FC: How effective are those tactics?

LJ: These examples are marginal and not as effective as previous, historical efforts to organize and negotiate with employers has been because of the decentralized nature of these workers. I ultimately came to the conclusion that all of these decentralized collective action movements would ultimately not be as impactful as changing who actually owns these platforms and networks themselves.

FC: Related to that, you’ve staked your career on Web3. Why is that?

LJ: Over time I became convinced that Web3 was the future of how we enabled my vision of the passion economy. I decided to go all in on Web3 last year and join Variant as the third general partner. Our mission is to fund the user-owned web to accelerate a future in which users of internet products become owners of them. We call this the ownership economy. Our belief is that the next generation of winning products and services are going to be the ones that actually turn their users into owners. Crypto and tokens make that vision possible. You can think of tokens as this internet native or digital native property-right system. Tokens allow for value to be distributed to users anywhere, programmatically, instantaneously. One application of tokens is to actually reward users for their participation in different networks or different projects.

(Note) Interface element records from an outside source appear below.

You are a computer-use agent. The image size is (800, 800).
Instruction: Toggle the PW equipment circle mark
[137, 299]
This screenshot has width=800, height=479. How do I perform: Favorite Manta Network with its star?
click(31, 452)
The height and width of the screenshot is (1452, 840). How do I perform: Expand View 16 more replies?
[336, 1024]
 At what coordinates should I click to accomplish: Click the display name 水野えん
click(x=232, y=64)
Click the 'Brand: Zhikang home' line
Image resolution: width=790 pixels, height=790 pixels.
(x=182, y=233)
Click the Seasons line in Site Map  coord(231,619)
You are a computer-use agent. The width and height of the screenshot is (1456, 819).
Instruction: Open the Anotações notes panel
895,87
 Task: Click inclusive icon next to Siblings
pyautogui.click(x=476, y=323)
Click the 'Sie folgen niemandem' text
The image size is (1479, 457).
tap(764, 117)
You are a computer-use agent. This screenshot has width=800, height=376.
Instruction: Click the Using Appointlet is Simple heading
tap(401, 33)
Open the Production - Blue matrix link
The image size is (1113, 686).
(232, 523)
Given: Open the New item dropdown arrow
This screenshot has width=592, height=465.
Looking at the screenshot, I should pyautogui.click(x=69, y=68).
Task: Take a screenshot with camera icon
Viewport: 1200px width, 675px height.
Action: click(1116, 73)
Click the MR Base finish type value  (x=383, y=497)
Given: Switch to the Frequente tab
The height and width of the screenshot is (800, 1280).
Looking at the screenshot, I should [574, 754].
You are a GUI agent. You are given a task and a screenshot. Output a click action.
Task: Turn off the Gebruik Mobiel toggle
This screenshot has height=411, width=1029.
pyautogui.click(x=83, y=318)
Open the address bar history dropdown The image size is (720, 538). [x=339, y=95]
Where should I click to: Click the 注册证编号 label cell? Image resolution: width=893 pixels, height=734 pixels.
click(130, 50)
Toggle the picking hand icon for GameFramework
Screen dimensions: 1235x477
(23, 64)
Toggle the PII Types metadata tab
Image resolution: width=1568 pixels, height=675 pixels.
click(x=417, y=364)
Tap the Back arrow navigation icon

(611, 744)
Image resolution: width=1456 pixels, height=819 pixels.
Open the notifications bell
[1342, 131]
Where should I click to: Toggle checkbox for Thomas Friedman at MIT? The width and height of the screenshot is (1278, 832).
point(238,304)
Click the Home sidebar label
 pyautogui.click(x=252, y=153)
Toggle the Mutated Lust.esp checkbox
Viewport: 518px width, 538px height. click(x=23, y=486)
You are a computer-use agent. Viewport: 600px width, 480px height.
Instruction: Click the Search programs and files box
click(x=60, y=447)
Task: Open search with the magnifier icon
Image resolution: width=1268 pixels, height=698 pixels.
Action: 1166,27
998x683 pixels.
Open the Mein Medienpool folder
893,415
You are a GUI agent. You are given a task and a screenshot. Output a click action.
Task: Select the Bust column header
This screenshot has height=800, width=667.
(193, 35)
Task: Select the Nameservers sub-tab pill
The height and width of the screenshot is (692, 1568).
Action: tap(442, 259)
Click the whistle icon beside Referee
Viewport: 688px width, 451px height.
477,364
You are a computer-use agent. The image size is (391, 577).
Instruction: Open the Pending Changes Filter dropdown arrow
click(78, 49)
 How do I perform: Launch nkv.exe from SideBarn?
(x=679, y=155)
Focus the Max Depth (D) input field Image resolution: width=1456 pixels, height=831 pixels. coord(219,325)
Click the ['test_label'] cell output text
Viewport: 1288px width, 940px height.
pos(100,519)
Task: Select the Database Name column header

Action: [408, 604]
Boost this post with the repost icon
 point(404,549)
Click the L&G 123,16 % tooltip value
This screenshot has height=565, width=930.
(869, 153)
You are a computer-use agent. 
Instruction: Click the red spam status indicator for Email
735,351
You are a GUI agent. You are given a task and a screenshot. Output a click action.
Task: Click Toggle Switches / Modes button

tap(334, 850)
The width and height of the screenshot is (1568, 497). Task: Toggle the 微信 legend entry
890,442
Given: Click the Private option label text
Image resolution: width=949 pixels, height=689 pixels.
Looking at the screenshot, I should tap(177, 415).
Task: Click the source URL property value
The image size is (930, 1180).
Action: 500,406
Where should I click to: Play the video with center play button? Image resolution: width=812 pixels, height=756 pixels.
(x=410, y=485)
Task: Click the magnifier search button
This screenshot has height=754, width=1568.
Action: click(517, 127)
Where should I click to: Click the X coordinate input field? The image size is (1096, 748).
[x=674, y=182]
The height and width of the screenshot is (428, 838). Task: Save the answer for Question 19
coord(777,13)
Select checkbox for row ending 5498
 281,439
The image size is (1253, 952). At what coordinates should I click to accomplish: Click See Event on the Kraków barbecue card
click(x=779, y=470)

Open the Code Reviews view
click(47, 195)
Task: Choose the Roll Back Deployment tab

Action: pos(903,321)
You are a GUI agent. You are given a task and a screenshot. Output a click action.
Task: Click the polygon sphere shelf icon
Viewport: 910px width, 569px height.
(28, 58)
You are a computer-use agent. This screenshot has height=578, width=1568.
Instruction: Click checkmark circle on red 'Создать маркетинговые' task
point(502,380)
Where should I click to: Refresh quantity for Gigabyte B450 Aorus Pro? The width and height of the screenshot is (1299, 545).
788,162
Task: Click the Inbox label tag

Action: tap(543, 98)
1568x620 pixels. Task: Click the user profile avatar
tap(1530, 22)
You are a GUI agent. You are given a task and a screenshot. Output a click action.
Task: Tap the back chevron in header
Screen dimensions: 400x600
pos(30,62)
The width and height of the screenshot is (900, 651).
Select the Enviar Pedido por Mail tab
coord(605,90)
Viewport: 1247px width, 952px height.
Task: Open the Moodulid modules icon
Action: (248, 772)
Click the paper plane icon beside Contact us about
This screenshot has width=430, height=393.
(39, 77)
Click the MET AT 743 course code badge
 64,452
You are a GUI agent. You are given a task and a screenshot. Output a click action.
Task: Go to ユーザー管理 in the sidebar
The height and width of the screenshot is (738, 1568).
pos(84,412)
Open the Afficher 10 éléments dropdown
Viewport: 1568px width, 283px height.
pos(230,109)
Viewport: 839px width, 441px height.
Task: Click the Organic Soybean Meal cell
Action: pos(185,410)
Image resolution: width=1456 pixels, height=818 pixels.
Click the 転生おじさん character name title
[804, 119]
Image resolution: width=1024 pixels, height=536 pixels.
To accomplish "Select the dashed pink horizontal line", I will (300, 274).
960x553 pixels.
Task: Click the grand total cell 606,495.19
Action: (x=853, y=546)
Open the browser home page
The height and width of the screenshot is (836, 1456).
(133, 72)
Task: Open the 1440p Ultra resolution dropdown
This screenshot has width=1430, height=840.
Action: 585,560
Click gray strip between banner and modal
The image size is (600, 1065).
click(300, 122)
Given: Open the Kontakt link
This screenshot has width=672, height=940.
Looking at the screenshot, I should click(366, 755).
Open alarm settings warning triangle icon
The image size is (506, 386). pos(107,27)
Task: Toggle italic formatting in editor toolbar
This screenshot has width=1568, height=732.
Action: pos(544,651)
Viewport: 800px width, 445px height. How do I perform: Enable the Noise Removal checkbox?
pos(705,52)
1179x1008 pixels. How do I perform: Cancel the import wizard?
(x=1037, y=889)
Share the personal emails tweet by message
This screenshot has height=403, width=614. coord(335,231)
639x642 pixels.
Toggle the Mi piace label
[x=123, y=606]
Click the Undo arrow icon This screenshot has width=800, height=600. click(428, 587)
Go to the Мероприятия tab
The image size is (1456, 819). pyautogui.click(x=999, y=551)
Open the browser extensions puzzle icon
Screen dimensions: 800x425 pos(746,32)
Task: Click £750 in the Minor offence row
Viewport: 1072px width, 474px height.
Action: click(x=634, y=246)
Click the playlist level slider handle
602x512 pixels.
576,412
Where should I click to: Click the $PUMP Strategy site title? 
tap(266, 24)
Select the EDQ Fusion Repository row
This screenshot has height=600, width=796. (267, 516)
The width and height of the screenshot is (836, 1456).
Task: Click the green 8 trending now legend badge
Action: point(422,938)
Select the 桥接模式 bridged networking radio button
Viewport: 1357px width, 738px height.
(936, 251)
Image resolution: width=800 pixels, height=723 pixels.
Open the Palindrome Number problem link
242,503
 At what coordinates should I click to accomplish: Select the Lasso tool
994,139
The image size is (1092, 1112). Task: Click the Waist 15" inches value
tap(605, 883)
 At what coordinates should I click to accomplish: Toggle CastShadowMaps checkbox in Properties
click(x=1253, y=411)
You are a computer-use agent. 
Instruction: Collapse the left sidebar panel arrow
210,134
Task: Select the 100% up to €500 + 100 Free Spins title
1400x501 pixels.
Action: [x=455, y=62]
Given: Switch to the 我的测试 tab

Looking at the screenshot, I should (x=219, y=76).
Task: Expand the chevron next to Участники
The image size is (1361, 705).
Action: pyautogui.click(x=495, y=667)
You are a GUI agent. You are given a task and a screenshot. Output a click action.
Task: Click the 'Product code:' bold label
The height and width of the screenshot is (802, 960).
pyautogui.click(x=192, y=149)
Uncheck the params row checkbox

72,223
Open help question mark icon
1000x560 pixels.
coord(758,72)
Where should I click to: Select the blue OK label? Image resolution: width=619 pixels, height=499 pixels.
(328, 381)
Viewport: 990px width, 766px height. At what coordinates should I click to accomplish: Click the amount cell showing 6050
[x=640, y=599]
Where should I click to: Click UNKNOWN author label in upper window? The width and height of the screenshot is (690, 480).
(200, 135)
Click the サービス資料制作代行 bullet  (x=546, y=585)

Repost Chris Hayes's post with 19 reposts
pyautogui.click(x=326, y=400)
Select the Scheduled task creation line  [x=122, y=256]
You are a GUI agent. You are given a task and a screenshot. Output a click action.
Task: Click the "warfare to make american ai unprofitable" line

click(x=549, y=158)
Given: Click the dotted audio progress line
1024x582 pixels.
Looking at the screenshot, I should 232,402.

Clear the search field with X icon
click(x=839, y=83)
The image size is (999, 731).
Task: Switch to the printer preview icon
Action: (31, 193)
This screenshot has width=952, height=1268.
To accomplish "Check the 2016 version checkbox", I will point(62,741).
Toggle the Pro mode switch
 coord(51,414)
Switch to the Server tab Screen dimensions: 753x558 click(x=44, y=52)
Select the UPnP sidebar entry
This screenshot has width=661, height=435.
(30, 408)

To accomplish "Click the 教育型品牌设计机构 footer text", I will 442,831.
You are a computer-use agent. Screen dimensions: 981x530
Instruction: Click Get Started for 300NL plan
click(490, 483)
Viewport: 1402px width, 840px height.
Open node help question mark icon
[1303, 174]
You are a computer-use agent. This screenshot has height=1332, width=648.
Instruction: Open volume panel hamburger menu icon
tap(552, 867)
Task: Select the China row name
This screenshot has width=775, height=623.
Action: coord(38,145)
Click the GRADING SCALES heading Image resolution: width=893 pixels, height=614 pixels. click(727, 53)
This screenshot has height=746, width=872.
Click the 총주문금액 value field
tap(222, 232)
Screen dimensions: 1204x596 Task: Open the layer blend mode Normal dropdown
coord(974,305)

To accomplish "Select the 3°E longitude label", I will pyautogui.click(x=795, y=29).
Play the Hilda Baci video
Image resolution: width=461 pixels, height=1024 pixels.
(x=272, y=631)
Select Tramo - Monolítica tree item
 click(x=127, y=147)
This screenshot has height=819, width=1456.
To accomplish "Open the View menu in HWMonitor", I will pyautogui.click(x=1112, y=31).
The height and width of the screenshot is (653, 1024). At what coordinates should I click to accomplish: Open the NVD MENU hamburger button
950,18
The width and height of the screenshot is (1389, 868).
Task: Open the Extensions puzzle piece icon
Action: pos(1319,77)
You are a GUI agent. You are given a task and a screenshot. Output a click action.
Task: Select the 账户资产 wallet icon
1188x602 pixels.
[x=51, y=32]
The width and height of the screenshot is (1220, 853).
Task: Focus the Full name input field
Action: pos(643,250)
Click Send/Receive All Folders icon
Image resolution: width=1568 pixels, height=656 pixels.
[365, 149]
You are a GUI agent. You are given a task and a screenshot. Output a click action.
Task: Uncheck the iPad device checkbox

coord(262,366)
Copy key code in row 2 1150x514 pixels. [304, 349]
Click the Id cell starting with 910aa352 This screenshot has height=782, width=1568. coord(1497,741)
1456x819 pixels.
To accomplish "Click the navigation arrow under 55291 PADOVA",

We exist in a world in which there’s increasing wealth inequality and income inequality, a world in which I think a lot of people are sensing that these centralized Web2 platforms have disproportionate leverage over various facets of their lives. I think that vision of a user owned web is actually more important than ever before.

FC: Recently, the sector has seen a lot of controversy– I’m thinking of event’s like FTX’s bankruptcy. Are you concerned?

LJ: Recent events have been disheartening, but we don’t feel like it’s representative of the industry as a whole. In any nascent area of technology, there are always scams and frauds that happen as people take advantage of users. We can’t let this instance color the perception of the great work that incredible mission driven founders are actually working on towards that vision of the user out web.